Stolberg-Breinig. Die erste Sprengung nach der Genehmigung des Breiniger Steinbruchs erfolgte am 2. Juni 2008 und konnte durch die Bürgerinitiative „Rettet das Münsterländchen” ebenso wie der weitere Betrieb nicht auf juristischem Wege verhindert werden.

Weder die Klage gegen einen vorzeitigen Betriebsbeginn noch einen Eilantrag gegen die vorzeitige Inbetriebnahme hatte Erfolg vor dem Verwaltungsgericht. Und auch das OVG Münster lehnte die Beschwerde der Steinbruchgegner ab.

Ihre Hoffnungen richten sich nun auf dem 13. Dezember. Dann verhandelt die 6. Kammer des Aachener Verwaltungsgerichtes unter Vorsitz von Ulrich Eske in der Hauptsache. Antragsgegnerin ist die Bezirksregierung, die die Abbaugenehmigung im Juni 2007 für die Dauer von 45 Jahren erteilt und vier Monate später für sofort vollziehbar erklärt hatte.

Beeinträchtigungen: Zumutbar oder nicht?

„Die Entscheidungen in den Eilverfahren sind kein Vorgriff auf die Hauptverhandlung”, betont Pressedezernent Markus Lehmler. Gleichwohl hatten die 6.Kammer ebenso wie der 8.Senat in Münster vor zwei Jahren deutlich geurteilt. Es sei hinreichend sichergestellt, dass es „nicht zu unzumutbaren Beeinträchtigungen” kommen werde, hatte das OVG befunden.
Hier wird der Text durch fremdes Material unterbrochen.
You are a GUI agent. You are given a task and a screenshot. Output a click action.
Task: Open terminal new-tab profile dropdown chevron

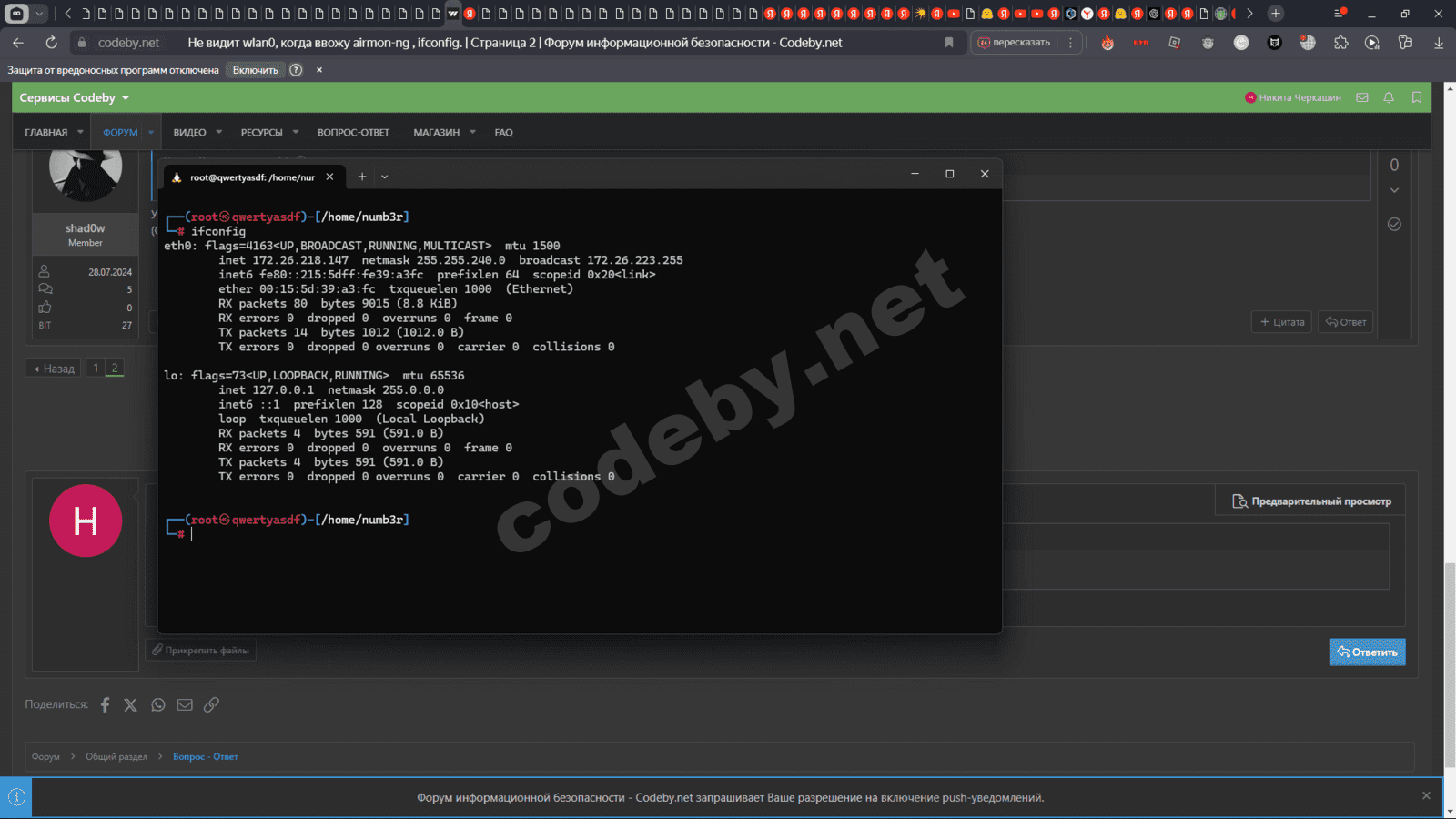click(x=385, y=177)
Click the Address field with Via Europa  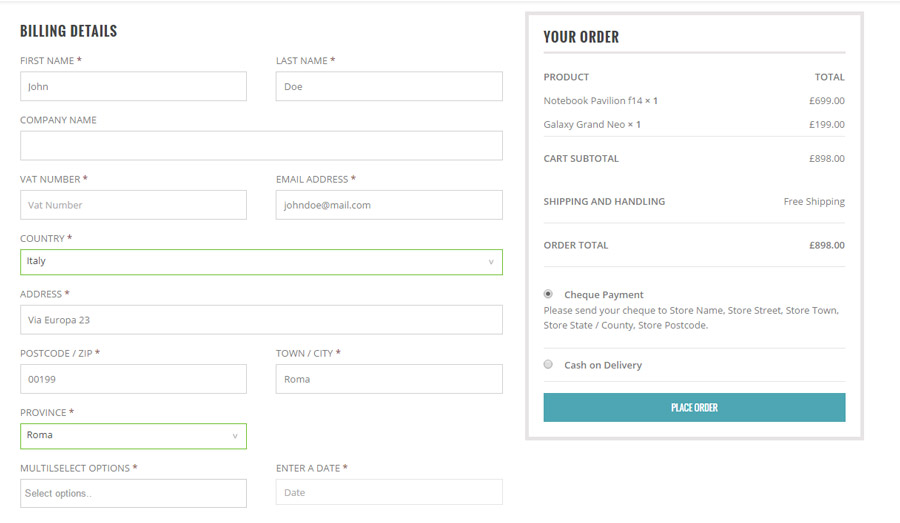260,320
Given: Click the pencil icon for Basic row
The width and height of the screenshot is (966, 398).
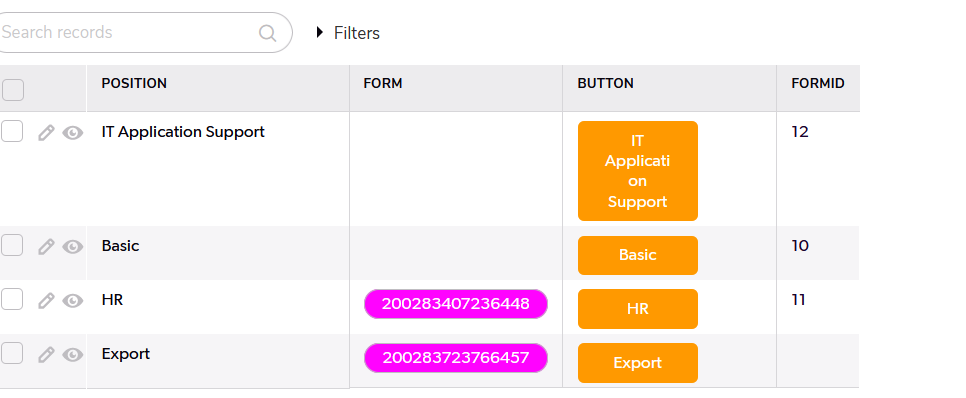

Und die 6.Kammer hatte „nach überschlägiger Prüfung” festgestellt, dass die „Genehmigung nicht offensichtlich rechtswidrig” sei. Schädliche Auswirkungen von einem Abbau seien weder von den ausgehenden Geräuschen noch durch Erschütterungen oder Luftverunreinigungen zu erwarten, hatten die Aachener Richter nach dem Einholen von diversen Gutachten, aber vor Beginn des Abbaus befunden, und in einer 45 Seiten umfassenden Urteilsbegründung ausgeführt.

Nachdem in den Eilverfahren das Begehren auf vorläufigen Rechtsschutz abgelehnt worden war, können in der kommenden Hauptverhandlung auch die Erfahrungen aus dem bislang erfolgten Abbaubetrieb einfließen. Entsprechend der Auflagen der Bezirksregierung wird die Gewinnung der Rohstoffe mit einem umfangreichen Messprogramm begleitet und dokumentiert.